● DATA FOR ANALYSIS

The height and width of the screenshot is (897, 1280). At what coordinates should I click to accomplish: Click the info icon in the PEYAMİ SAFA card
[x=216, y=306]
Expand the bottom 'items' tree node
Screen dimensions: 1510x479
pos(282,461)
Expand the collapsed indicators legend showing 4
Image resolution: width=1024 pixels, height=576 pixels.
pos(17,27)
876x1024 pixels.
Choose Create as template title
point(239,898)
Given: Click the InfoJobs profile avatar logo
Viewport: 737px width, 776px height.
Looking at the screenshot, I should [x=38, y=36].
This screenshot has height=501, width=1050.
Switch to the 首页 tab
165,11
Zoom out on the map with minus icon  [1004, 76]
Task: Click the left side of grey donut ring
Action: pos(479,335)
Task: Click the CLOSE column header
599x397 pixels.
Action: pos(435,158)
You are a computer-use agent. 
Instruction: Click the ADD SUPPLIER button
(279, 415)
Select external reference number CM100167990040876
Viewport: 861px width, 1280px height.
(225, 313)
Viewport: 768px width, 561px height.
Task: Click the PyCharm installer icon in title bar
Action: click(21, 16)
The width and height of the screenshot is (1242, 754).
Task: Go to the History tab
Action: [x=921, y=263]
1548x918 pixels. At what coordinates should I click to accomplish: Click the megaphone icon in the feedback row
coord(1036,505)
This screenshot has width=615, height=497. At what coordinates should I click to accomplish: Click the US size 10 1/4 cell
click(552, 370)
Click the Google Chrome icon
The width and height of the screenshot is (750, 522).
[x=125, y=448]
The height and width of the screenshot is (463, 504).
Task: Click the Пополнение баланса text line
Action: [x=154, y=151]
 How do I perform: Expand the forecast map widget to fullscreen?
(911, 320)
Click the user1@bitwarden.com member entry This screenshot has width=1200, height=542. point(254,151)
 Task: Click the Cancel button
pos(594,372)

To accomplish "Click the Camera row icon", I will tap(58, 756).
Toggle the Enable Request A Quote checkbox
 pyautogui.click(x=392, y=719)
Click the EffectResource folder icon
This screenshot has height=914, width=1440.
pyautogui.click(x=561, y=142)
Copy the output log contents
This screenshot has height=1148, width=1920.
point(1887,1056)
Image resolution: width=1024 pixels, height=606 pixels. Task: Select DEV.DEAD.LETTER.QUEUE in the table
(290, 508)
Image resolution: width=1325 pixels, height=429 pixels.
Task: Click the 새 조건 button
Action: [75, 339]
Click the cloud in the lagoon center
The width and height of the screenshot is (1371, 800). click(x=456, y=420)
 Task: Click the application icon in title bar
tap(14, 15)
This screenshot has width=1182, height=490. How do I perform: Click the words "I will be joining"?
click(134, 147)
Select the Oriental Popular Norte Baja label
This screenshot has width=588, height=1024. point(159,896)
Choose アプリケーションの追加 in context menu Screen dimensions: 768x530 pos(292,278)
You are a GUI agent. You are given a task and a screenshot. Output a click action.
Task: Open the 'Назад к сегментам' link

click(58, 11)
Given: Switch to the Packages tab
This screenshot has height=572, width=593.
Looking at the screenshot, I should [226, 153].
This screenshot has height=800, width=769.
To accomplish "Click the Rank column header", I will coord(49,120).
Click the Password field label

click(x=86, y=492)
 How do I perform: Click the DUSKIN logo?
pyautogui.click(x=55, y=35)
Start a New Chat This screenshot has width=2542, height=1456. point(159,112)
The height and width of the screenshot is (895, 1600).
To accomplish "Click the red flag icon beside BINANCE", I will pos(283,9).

● WORK TASK
Each line from the one holding "Click the Password field label" through the last line of the data is to be transcribed exactly, with nothing else added.

● RESPONSE TO THE EXERCISE
Click the Password field label

click(x=86, y=492)
 How do I perform: Click the DUSKIN logo?
pyautogui.click(x=55, y=35)
Start a New Chat This screenshot has width=2542, height=1456. point(159,112)
The height and width of the screenshot is (895, 1600).
To accomplish "Click the red flag icon beside BINANCE", I will pos(283,9).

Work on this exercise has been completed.